* **Problem to work on**
The copy must hold every line from the one with "Where should I" through the end of the listing, word for word, and must hold no pictures.

* **Extracted data**
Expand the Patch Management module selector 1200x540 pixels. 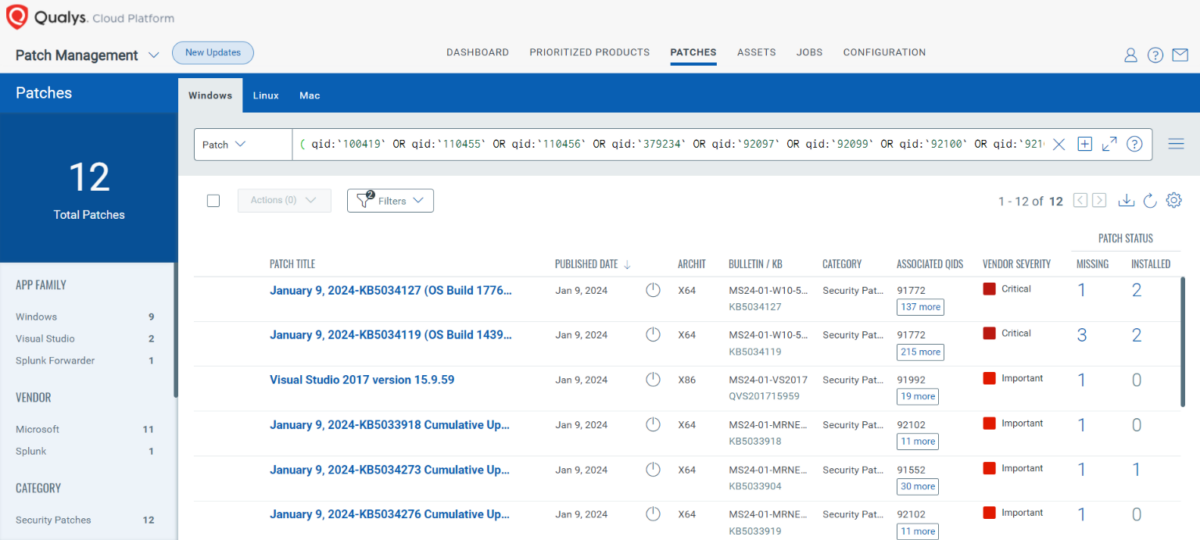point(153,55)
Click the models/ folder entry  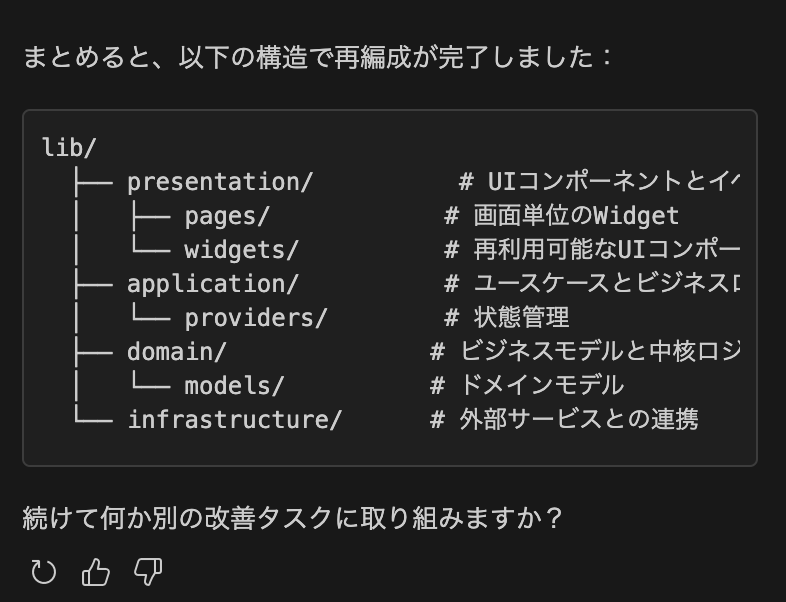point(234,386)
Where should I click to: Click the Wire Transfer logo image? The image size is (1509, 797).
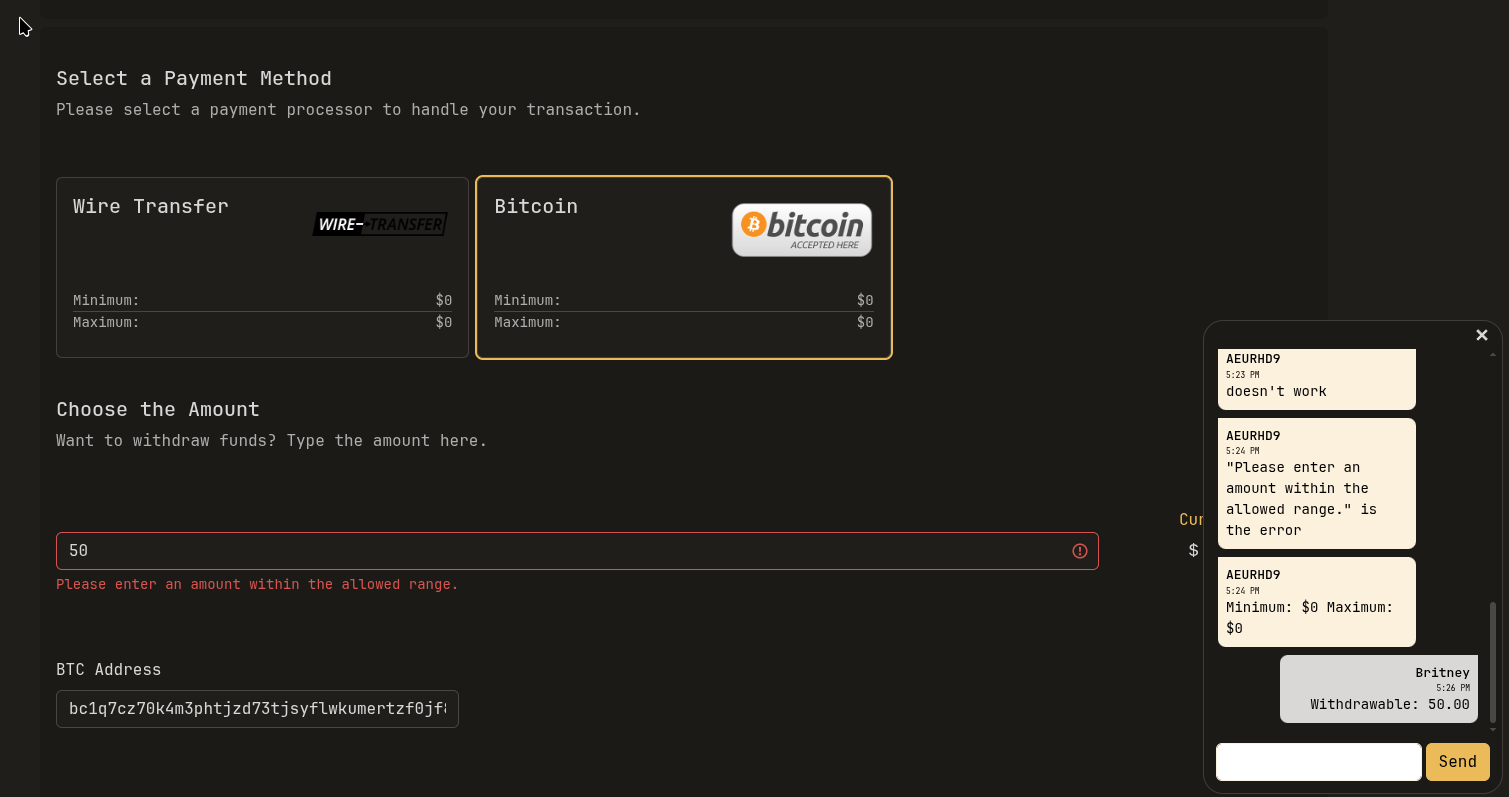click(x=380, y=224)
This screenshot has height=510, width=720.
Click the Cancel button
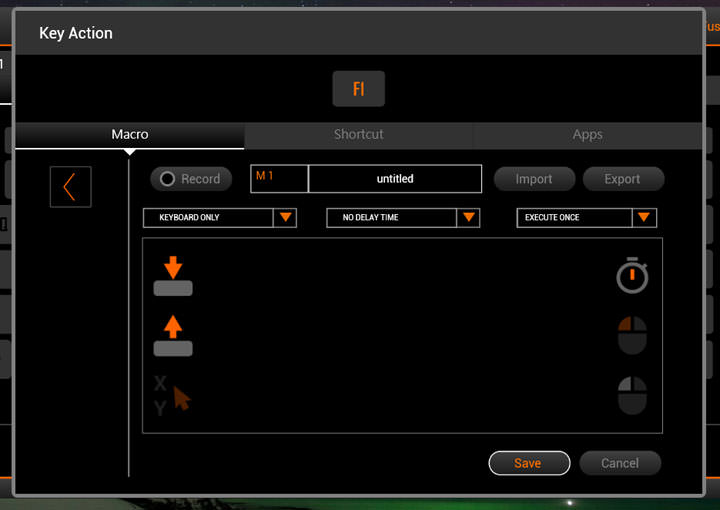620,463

* **Written answer**
Where should I click to: Click the Wire Transfer logo image? The image size is (1509, 797).
click(x=380, y=224)
This screenshot has height=510, width=720.
Click the Cancel button
620,463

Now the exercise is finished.